ACE Glucose Reagent is intended for the quantitative determination of glucose in serum and lithium heparin plasma using the ACE, ACE Alera, and ACE Axcel Clinical Chemistry Systems. Glucose measurements are used in the diagnosis and treatment of carbohydrate metabolism disorders including diabetes mellitus, neonatal hypoglycemia, and idiopathic hypoglycemia, and of pancreatic islet cell carcinoma. This test is intended for use in clinical laboratories and physician office laboratories. For in vitro diagnostic use only.

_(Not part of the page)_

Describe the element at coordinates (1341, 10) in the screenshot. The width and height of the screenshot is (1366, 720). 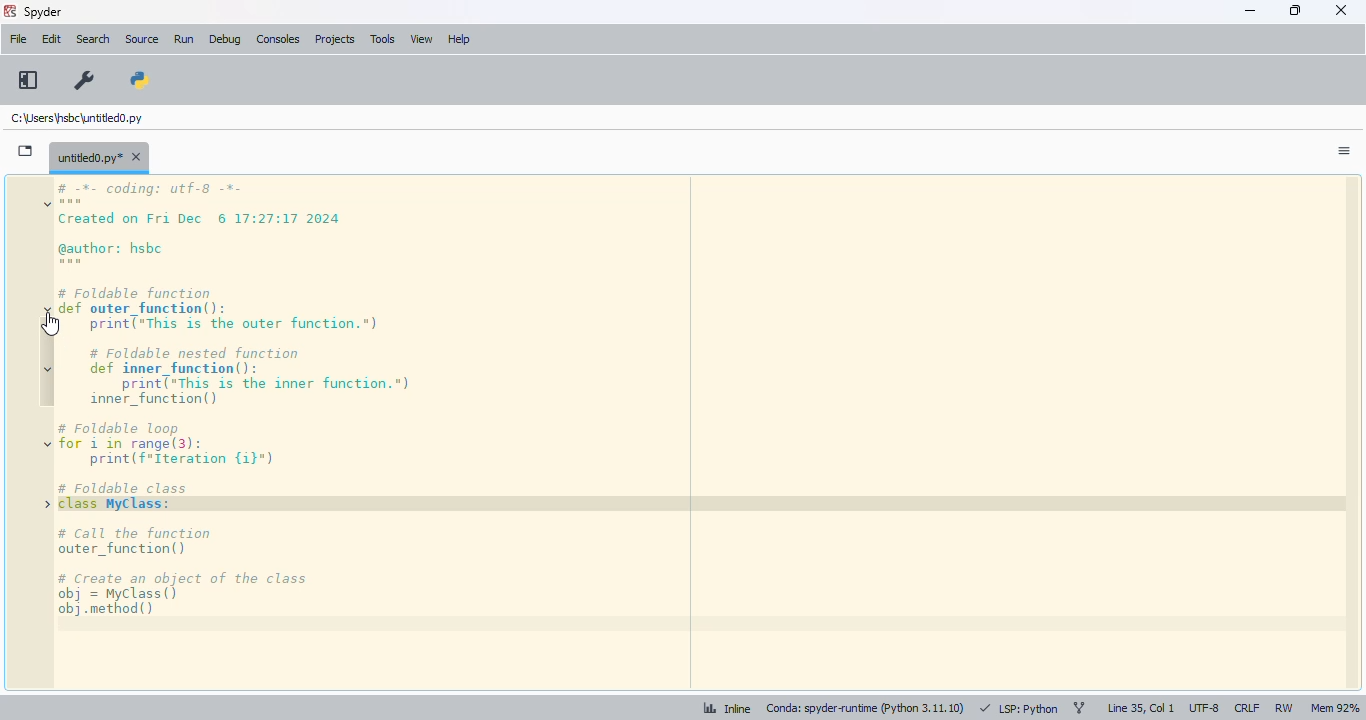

The ACE Ion Selective Electrode (ISE) module on the ACE, ACE Alera, and ACE Axcel Clinical Chemistry Systems is used to measure concentrations of sodium, potassium, and chloride in undiluted serum and lithium heparin plasma. Sodium measurements are used in the diagnosis and treatment of diseases involving electrolyte imbalance. Potassium measurements are used to monitor electrolyte balance in the diagnosis and treatment of disease conditions characterized by low or high blood potassium levels. Chloride measurements are used in the diagnosis and treatment of electrolyte and metabolic disorders such as cystic fibrosis and diabetic acidosis. This test is intended for use in clinical laboratories and physician office laboratories. For in vitro diagnostic use only.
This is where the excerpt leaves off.